Publication PUBLIÉ LE 21/05/2009 PAR Nicolas César

L’histoire de Karim commence comme dans un film : comme de nombre jeunes, l’Europe le fait rêver. Il n’a que 13 ans, mais il décide de partir. Il n’en est pas à sa première tentative. Six mois plus tôt, il a essayé, sans succès, récoltant quatre mois de prison. Cette fois, ce sera une réussite. Il vole un bateau à un riche retraité, avec la complicité passive des douaniers et passe huit jours dans la tempête avec un moteur en panne, des vedettes de police à sa recherche. C’est à la nage qu’il échouera sur les côtes européennes.

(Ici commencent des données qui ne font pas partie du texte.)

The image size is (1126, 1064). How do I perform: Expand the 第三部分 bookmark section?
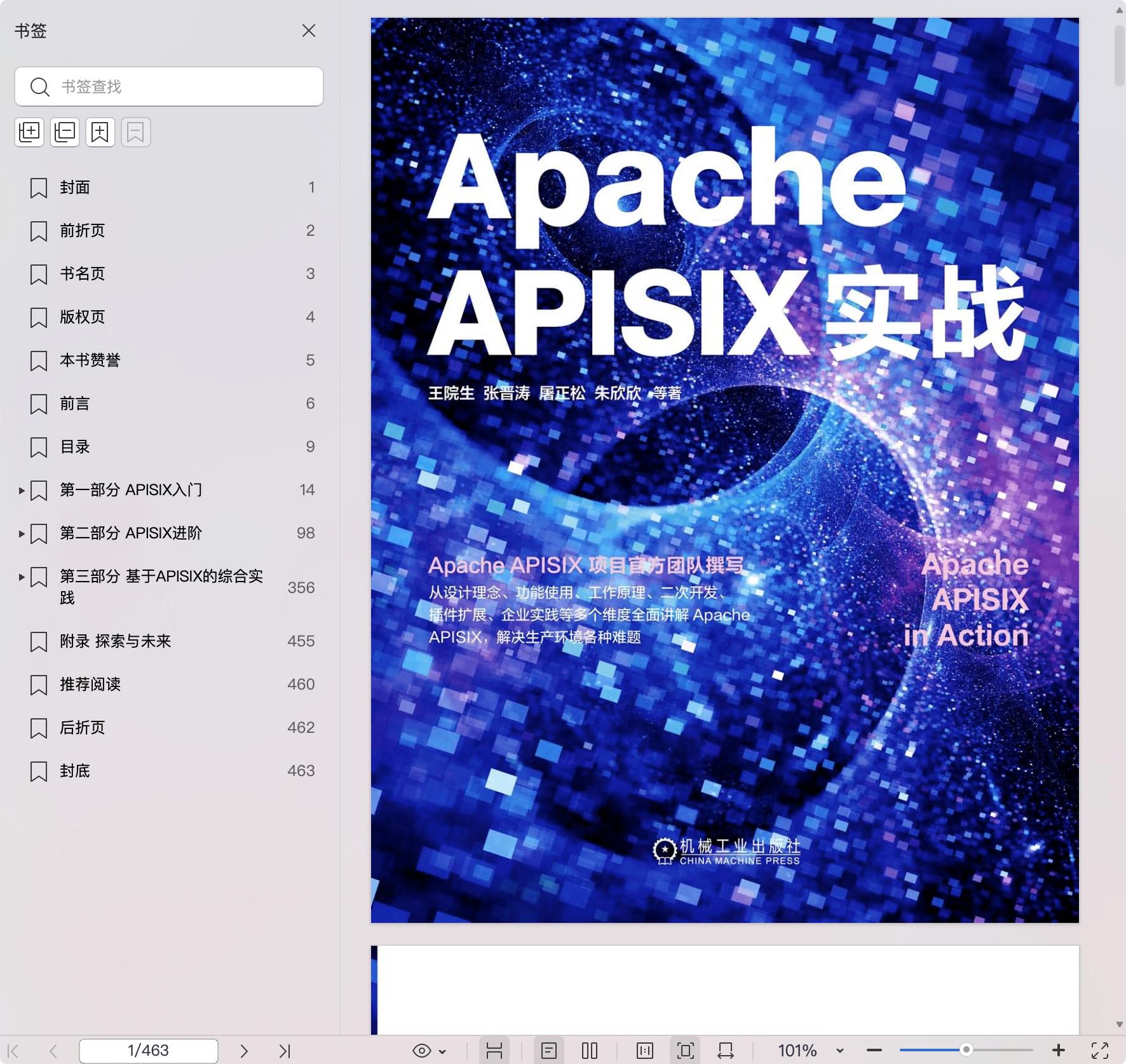coord(21,577)
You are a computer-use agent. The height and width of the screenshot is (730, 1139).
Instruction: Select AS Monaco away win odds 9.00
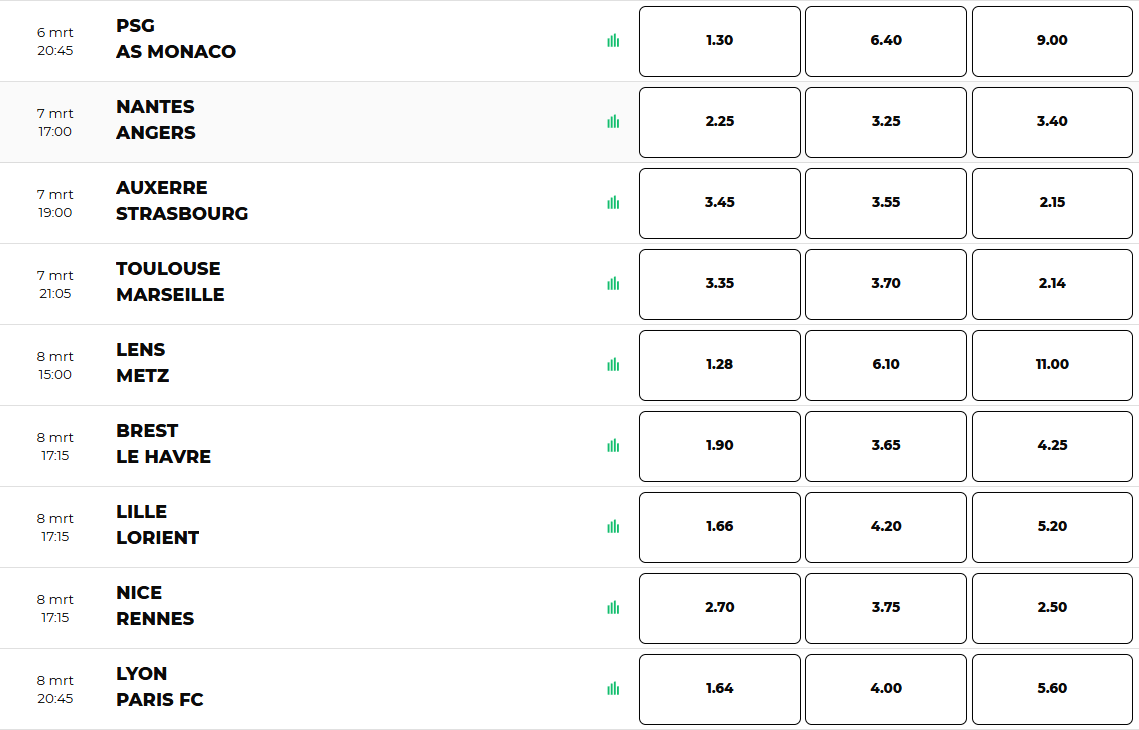pos(1052,41)

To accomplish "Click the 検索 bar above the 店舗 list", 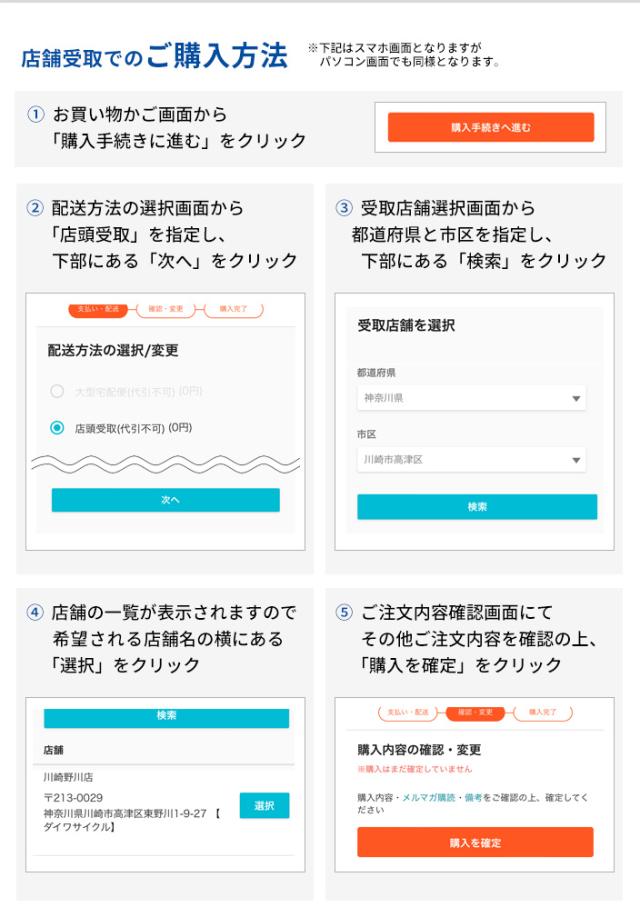I will [166, 717].
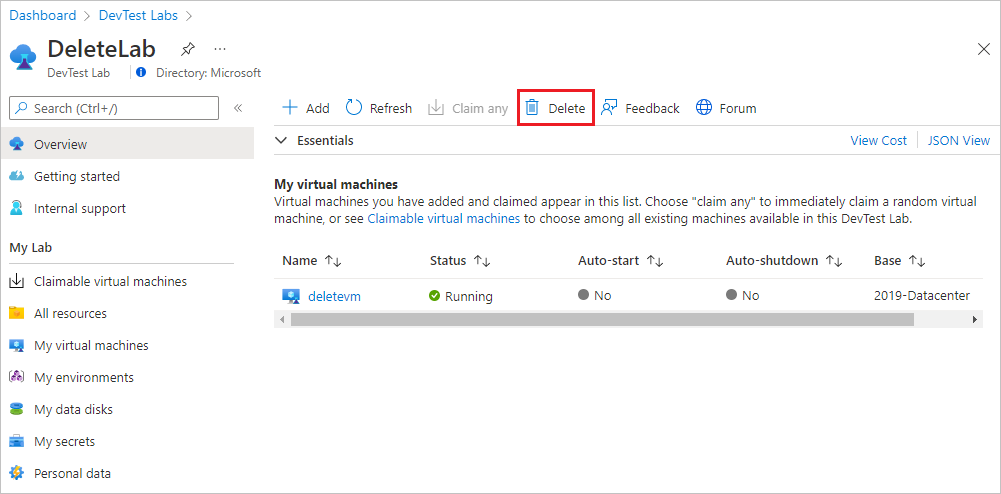Pin DeleteLab using the pin icon
The height and width of the screenshot is (494, 1001).
[188, 48]
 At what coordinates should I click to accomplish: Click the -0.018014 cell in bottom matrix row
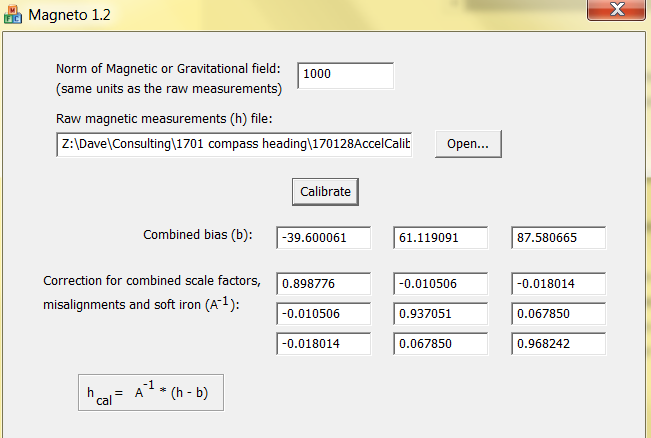[x=323, y=344]
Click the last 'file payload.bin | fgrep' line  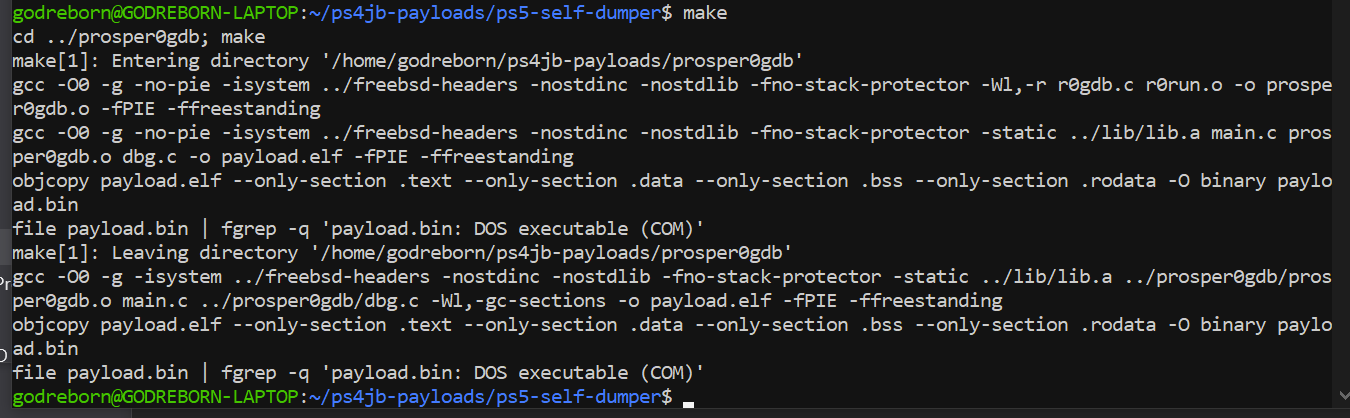(359, 373)
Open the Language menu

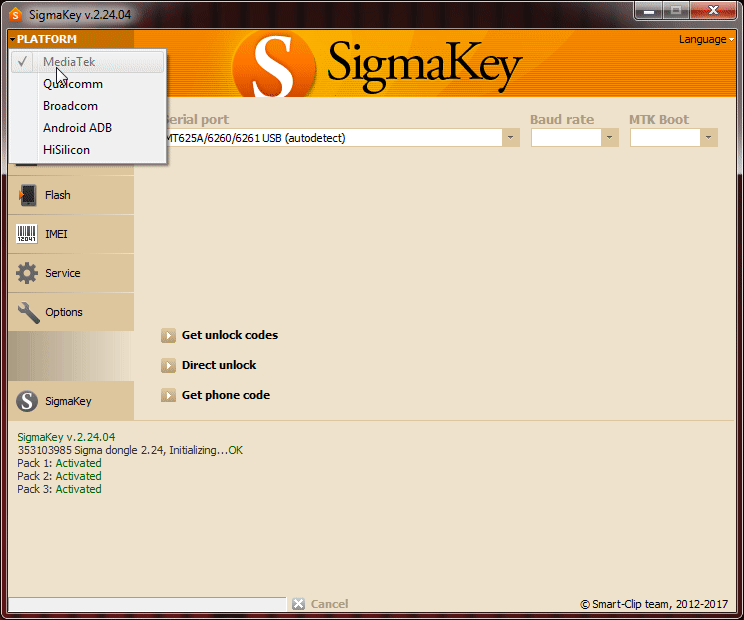pos(706,39)
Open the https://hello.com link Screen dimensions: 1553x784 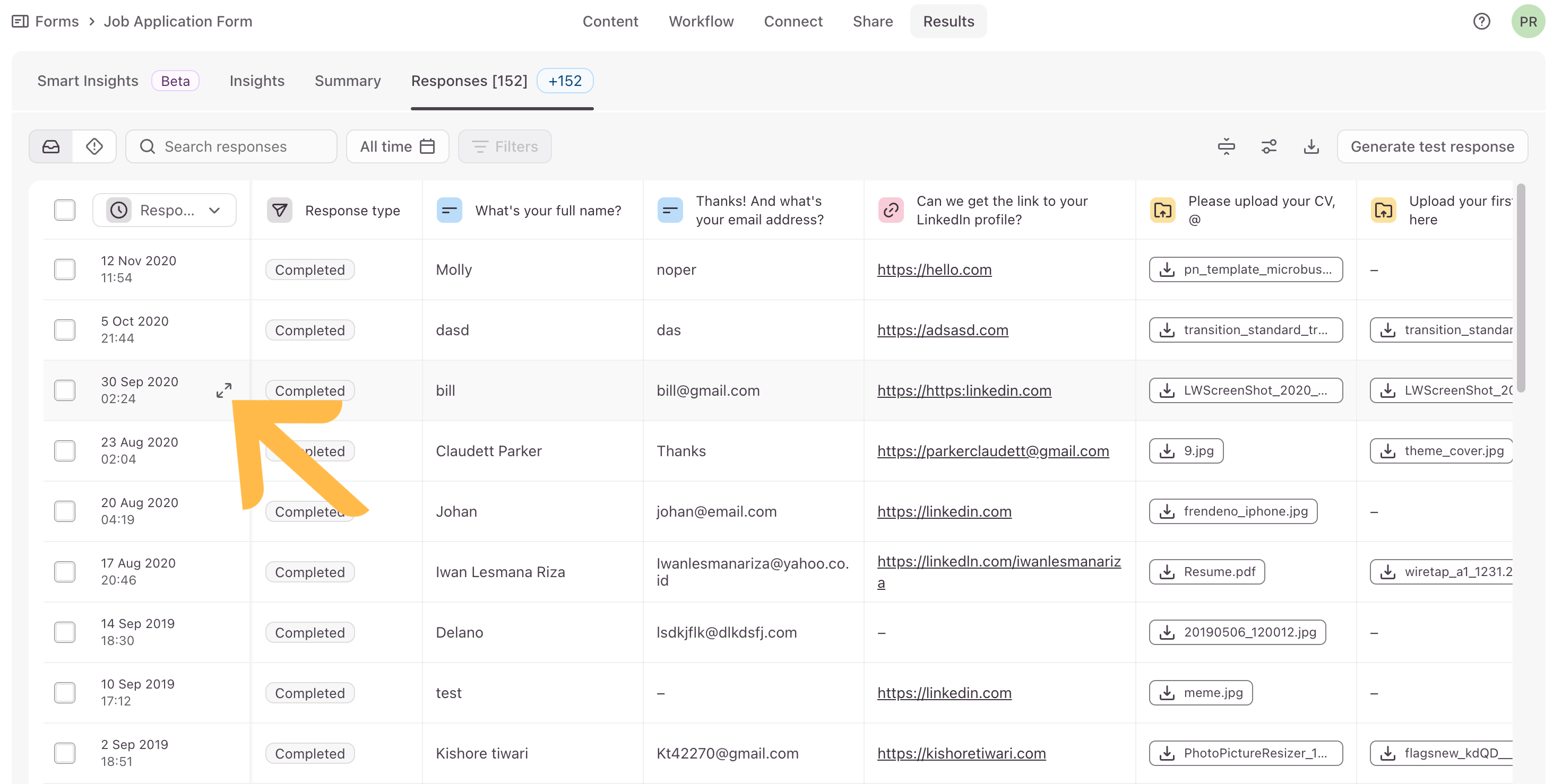[934, 269]
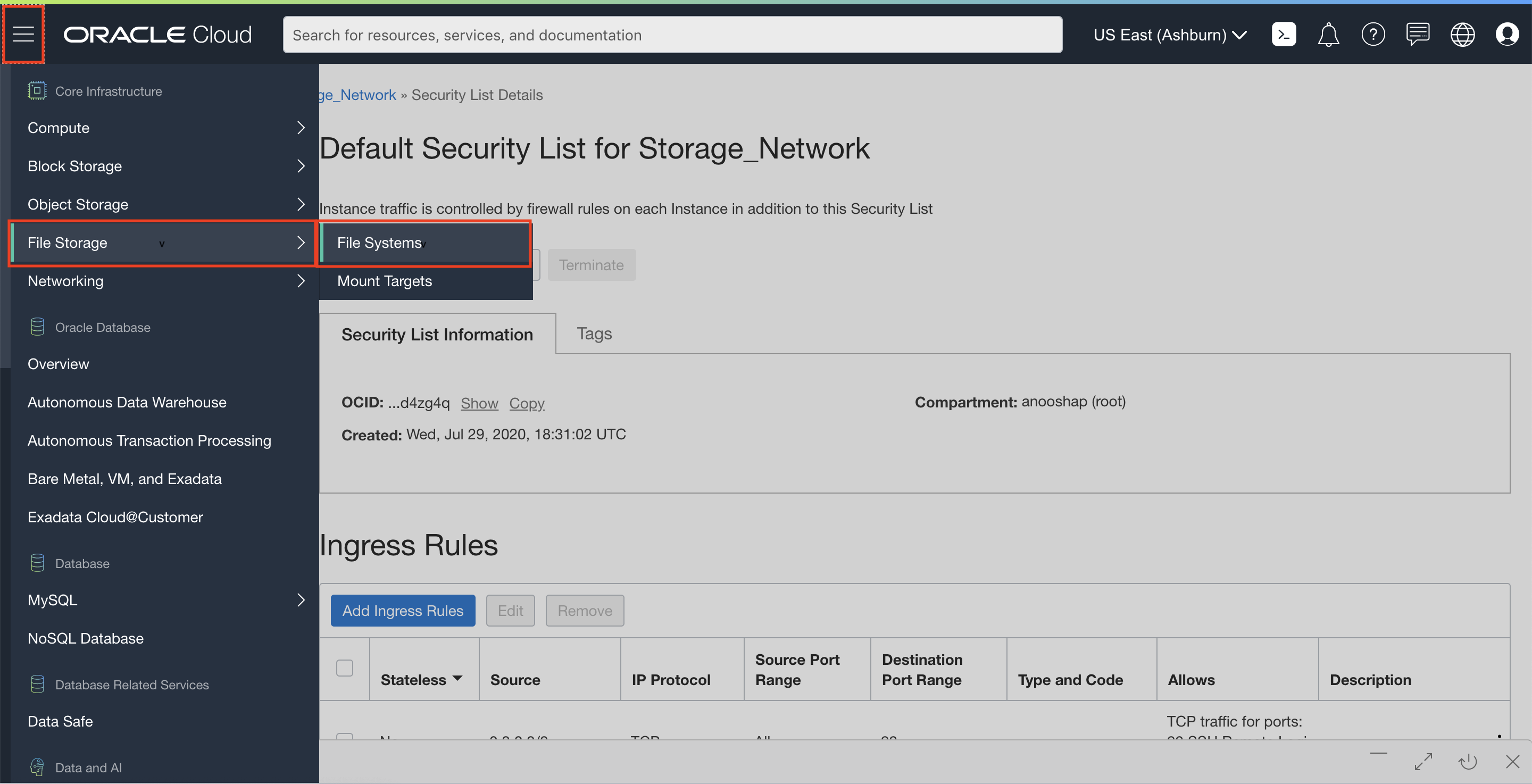Open the Cloud Shell terminal icon

tap(1284, 35)
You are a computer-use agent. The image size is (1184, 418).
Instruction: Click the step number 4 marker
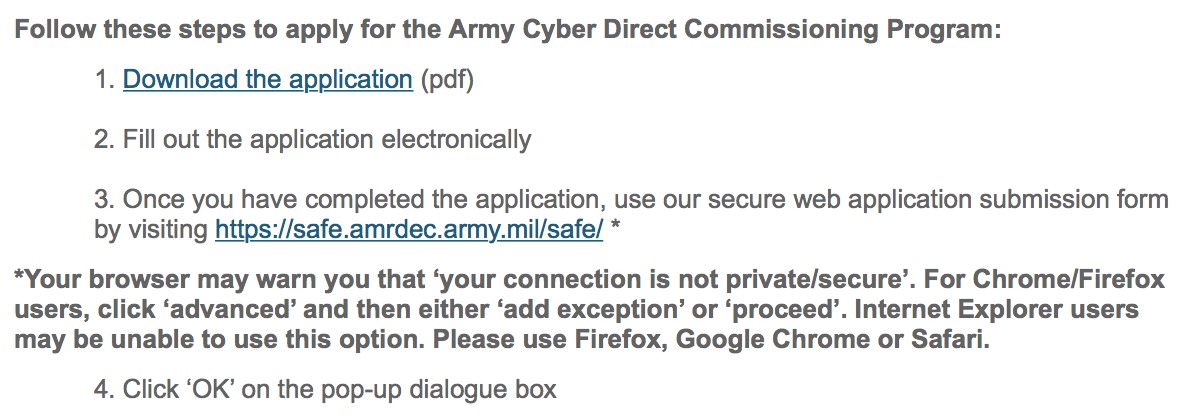pos(104,389)
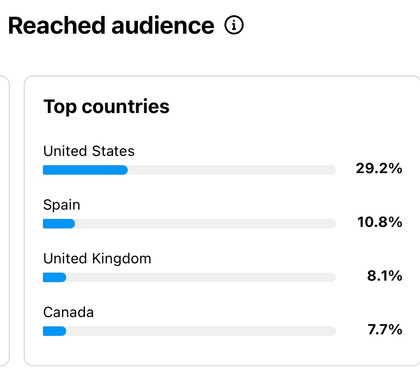Click the 10.8% percentage value
This screenshot has height=382, width=420.
click(x=380, y=222)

Ni expulsable, ni régularisable

Là, c’est le retour à la réalité. Exploité à l’âge où la plupart des enfants vont au collège, jamais repéré par l’aide sociale à l’enfance, sans aucune famille et parlant à peine le français, il se retrouve à 18 ans, dans la rue, sans papiers, sans identité, sans repères. En France depuis désormais 19 ans, Karim partage sa vie entre les squats, la prison, et le centre de rétention. Ni régularisable, ni expulsable, en l’absence de documents d’identité d’un pays acceptant de le reconnaître, Il rentre en prison, il sort… Il rentre, il sort… A chaque fois, il dispose d’une semaine, à peine, pour quitter la France, alors même qu’il ne possède pas de passeport et qu’il n’a pas un euro en poche.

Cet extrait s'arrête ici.